Tuesday, November 12, 2019

Kinks 16: The Great Lost Kinks Album

Navigating the Kinks catalog was already a chore in the early ‘70s, given the different releases on either side of the Atlantic. Having recently explored the depths of the vaults with The Kink Kronikles, Reprise (and resident Kinks krusader John Mendelsohn) dangled another carrot in the form of The Great Lost Kinks Album. With a track selection as baffling as its cover art, this album attempted to illuminate some hidden gems, except that the band (read: Ray Davies) didn’t know anything about it till after it was out, and since most of the tracks had already been rejected by the label years before, forced the LP’s deletion. (On top of that, the liner notes even take up several paragraphs slamming the band’s current stage act, which likely didn’t please Ray either.)

Two of the tunes were actually from a truly lost album, the aborted Four More Respected Gentlemen stopgap: “Misty Water” and “Mr. Songbird” (which had already been out on the rare 12-track version of Village Green Preservation Society). With its subtle Mellotron, “Lavender Hill” (not to be confused with the Muswell Hillbillies outtake “Lavender Lane”) is a nice refugee from the Something Else period, as is “Rosemary Rose” with its harpsichord. “Pictures In The Sand” is also from the same era, stuck between vaudeville and “Autumn Almanac”. The trad-jazzy “Till Death Us Do Part” sounds like a TV theme song, and since it was written for a film, that makes sense. Meanwhile, side two is bookended by two similar middle-aged goofs, “When I Turn Off The Living Room Light” and “Where Did My Spring Go?”

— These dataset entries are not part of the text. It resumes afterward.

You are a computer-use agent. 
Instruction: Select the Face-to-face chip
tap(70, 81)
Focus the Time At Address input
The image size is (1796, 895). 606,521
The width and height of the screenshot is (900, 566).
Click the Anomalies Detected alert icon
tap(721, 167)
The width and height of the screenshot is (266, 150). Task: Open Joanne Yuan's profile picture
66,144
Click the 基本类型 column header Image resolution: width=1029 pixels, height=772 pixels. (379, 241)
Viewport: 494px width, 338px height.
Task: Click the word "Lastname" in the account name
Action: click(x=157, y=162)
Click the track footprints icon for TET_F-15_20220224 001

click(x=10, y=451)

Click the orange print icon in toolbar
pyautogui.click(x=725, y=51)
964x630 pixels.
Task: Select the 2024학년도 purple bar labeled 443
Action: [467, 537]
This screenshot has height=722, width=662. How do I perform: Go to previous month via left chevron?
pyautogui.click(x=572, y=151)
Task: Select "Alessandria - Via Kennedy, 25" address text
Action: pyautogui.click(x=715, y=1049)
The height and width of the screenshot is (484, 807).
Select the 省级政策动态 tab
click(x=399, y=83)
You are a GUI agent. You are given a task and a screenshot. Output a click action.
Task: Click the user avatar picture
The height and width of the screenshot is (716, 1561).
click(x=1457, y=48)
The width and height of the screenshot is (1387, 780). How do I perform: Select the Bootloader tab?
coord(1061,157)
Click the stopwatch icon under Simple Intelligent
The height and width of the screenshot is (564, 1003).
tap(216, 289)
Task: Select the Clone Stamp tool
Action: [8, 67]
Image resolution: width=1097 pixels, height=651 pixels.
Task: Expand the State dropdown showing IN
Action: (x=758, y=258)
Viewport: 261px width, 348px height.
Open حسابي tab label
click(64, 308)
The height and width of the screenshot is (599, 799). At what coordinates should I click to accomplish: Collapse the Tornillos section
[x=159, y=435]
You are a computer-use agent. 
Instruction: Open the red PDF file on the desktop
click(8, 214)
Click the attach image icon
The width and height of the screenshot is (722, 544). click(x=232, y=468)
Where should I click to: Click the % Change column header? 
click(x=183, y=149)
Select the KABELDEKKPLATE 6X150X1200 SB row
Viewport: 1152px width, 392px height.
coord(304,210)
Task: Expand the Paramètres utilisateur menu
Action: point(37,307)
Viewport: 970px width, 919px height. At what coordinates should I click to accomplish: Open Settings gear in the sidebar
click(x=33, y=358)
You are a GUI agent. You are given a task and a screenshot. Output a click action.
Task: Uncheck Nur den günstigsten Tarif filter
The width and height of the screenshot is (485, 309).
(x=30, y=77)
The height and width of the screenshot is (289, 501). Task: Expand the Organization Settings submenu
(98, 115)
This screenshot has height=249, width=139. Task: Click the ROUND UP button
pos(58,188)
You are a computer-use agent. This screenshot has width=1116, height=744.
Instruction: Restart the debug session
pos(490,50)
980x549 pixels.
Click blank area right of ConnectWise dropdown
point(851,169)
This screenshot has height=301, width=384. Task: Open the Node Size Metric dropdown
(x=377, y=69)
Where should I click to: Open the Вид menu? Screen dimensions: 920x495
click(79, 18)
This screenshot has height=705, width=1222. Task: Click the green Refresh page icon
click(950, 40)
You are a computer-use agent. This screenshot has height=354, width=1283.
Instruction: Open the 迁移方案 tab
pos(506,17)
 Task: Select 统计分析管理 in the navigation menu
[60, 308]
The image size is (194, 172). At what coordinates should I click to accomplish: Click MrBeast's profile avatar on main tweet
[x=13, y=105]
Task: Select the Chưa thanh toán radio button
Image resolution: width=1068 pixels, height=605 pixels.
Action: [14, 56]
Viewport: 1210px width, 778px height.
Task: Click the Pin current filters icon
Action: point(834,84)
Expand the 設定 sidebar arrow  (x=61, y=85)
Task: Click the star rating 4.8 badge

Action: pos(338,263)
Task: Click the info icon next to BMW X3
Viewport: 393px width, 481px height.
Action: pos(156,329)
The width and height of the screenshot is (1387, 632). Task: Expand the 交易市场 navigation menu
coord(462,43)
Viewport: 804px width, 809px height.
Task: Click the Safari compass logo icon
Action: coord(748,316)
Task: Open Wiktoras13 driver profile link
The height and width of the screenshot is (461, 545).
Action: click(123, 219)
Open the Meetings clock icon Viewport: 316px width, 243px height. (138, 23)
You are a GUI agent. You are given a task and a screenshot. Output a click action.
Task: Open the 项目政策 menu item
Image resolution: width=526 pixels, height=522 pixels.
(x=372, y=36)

A handful of tracks come from another great lost album, that being the never-finished full-length LP Dave Davies was supposedly working on in the wake of his solo singles. “There Is No Life Without Love” and “This Man He Weeps Tonight” were both British B-sides, while the horn-flavored “Groovy Movies” makes its debut here. Dave also sings lead on “I’m Not Like Everybody Else”, rescued from the flipside of the “Sunny Afternoon” single; rumor has it the song was written for Eric Burdon of the Animals, and we believe it. “Plastic Man” was the equally silly A-side to “King Kong”, which was already included on Kronikles, and “The Way Love Used To Be” is the other worthy song from the Percy soundtrack.

As an album, The Great Lost Kinks Album isn’t great by any stretch, but its charms do reveal themselves in time. Original copies are rare and therefore high-priced; luckily, the tracks have since been farmed out to various CDs, predominantly the expanded Village Green and Arthur reissues. So while no single disc replicates it, the tunes are all readily accessible.